A biological modelling based comparison of radiotherapy plan robustness using photons vs protons for focal prostate boosting.

Background and purpose: Focal tumour boosting is currently explored in radiotherapy of prostate cancer to increase tumour control. In this study we applied dose response models for both tumour control and normal tissue complications to explore the benefit of proton therapy (PT) combined with focal tumour boosting, also when accounting for inter-fractional motion.

Materials and methods: CT scans of seven patients fused with MRI-based index volumes were used. Two volumetric modulated arc therapy (VMAT) plans were created for each patient; one with conventional dose (77 Gy) to the entire prostate, and one with an additional integrated boost (total dose of 95 Gy) to the index lesion. Two corresponding intensity modulated PT (IMPT) plans were created using two lateral opposing spot scanning beams. All plans were evaluated using an MRI-based tumour control probability (TCP) model and normal tissue complication probability (NTCP) models for the rectum and bladder. Plan robustness was evaluated using dose re-calculations on repeat cone-beam CTs.

Results: Across all plans, median TCP increased from 86% (range: 59-98%) without boost to 97% (range: 96-99%) with boost.
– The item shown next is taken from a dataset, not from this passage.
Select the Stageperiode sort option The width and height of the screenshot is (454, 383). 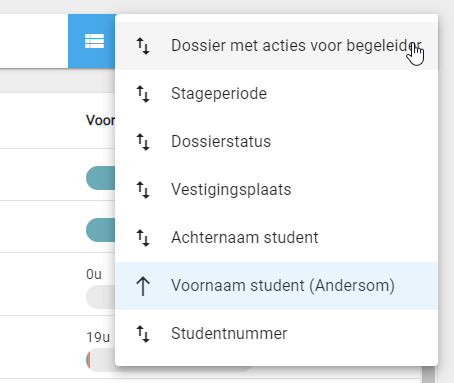(x=276, y=94)
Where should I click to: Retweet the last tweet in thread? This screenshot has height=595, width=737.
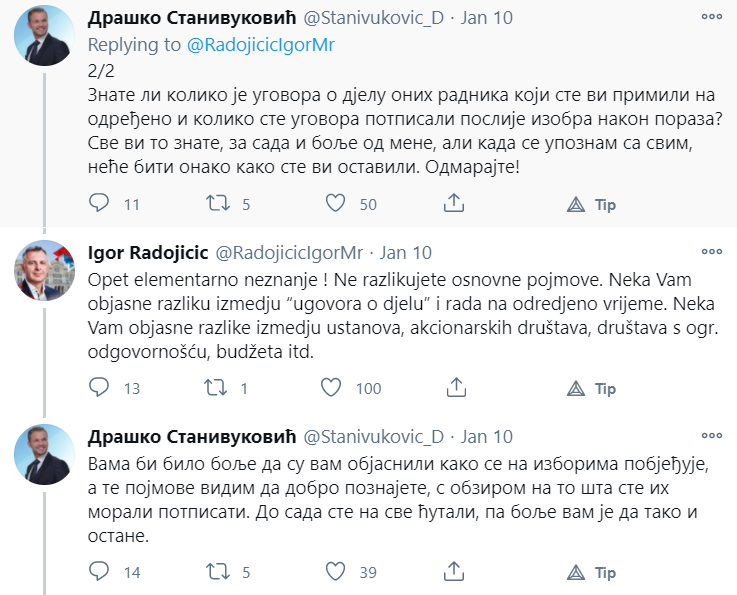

IMPT plans had lower rectum NTCPs (e.g. 3% vs. 4% for boost plans) but higher bladder NTCPs (20% vs. 18% for boost plans), yet only the bladder NTCPs remained different in the cone beam CT-based re-calculations.

Conclusions: Focal tumour boosting can be delivered with either VMAT or protons, and increases the predicted TCP. The small benefit of IMPT when assessing the planned dose distributions was lost when accounting for inter-fractional motion.